Een minuutje of zo duurt het, daarna is-ie weer geruime tijd zoek. Hij wordt teruggevonden op een glad stuk rotswand vlakbij waar die de hoek om verdwijnt. Daar kan zelfs ik ‘m gemakkelijk vinden. Als een soort vlo zo klein kruipt-ie over de wand. Tenslotte verdwijnt-ie met de rotswand mee de hoek om.
Ik neem er genoegen mee. Nog even de oehoe’s proberen, nog even wat in de buurt rondkijken, en dan bijtijds naar huis. Ze zullen nog opkijken thuis.

═══

OPDRACHT:
Geef het tekstblok hierboven in zijn geheel en woord voor woord opnieuw weer.

AANGELEVERD MATERIAAL:
═══

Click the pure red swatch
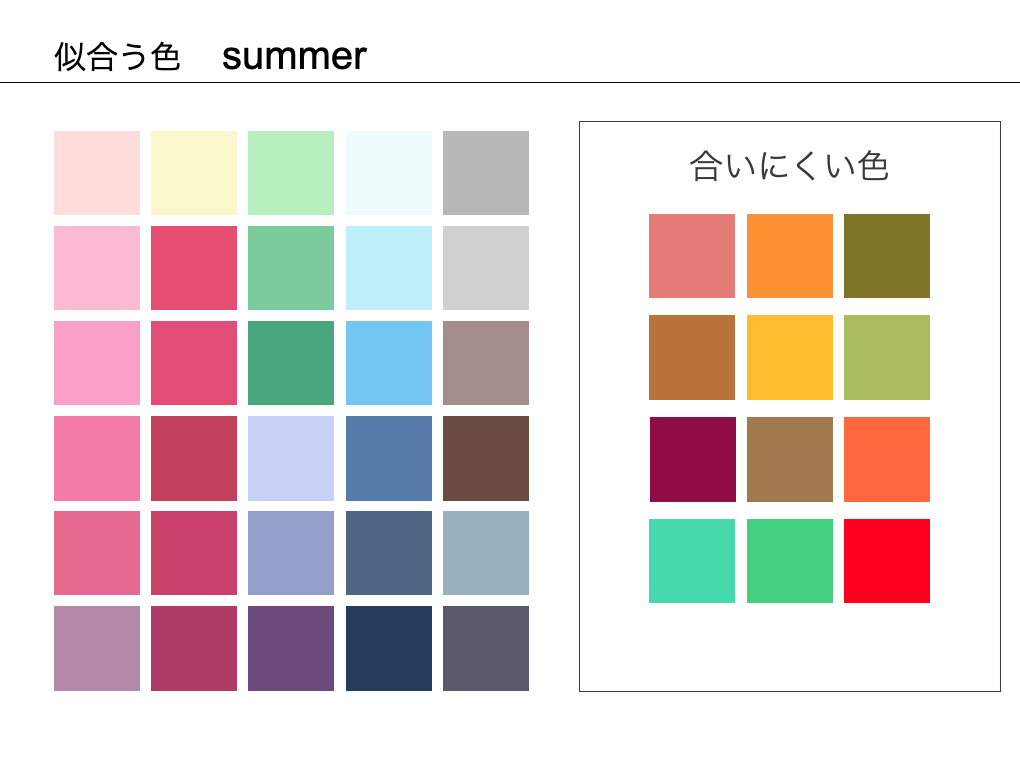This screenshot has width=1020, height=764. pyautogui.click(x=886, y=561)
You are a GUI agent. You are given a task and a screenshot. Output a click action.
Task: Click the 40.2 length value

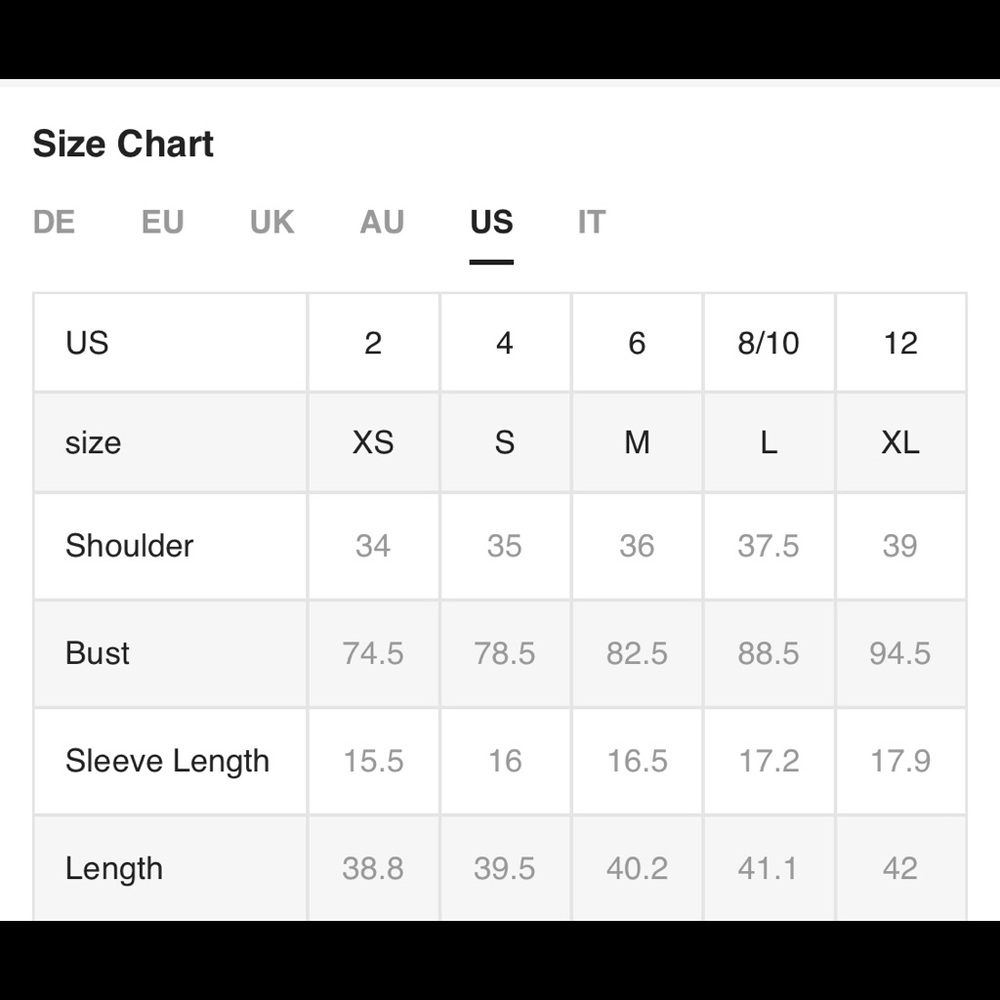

═══

ANTWOORD:
Een minuutje of zo duurt het, daarna is-ie weer geruime tijd zoek. Hij wordt teruggevonden op een glad stuk rotswand vlakbij waar die de hoek om verdwijnt. Daar kan zelfs ik ‘m gemakkelijk vinden. Als een soort vlo zo klein kruipt-ie over de wand. Tenslotte verdwijnt-ie met de rotswand mee de hoek om.
Ik neem er genoegen mee. Nog even de oehoe’s proberen, nog even wat in de buurt rondkijken, en dan bijtijds naar huis. Ze zullen nog opkijken thuis.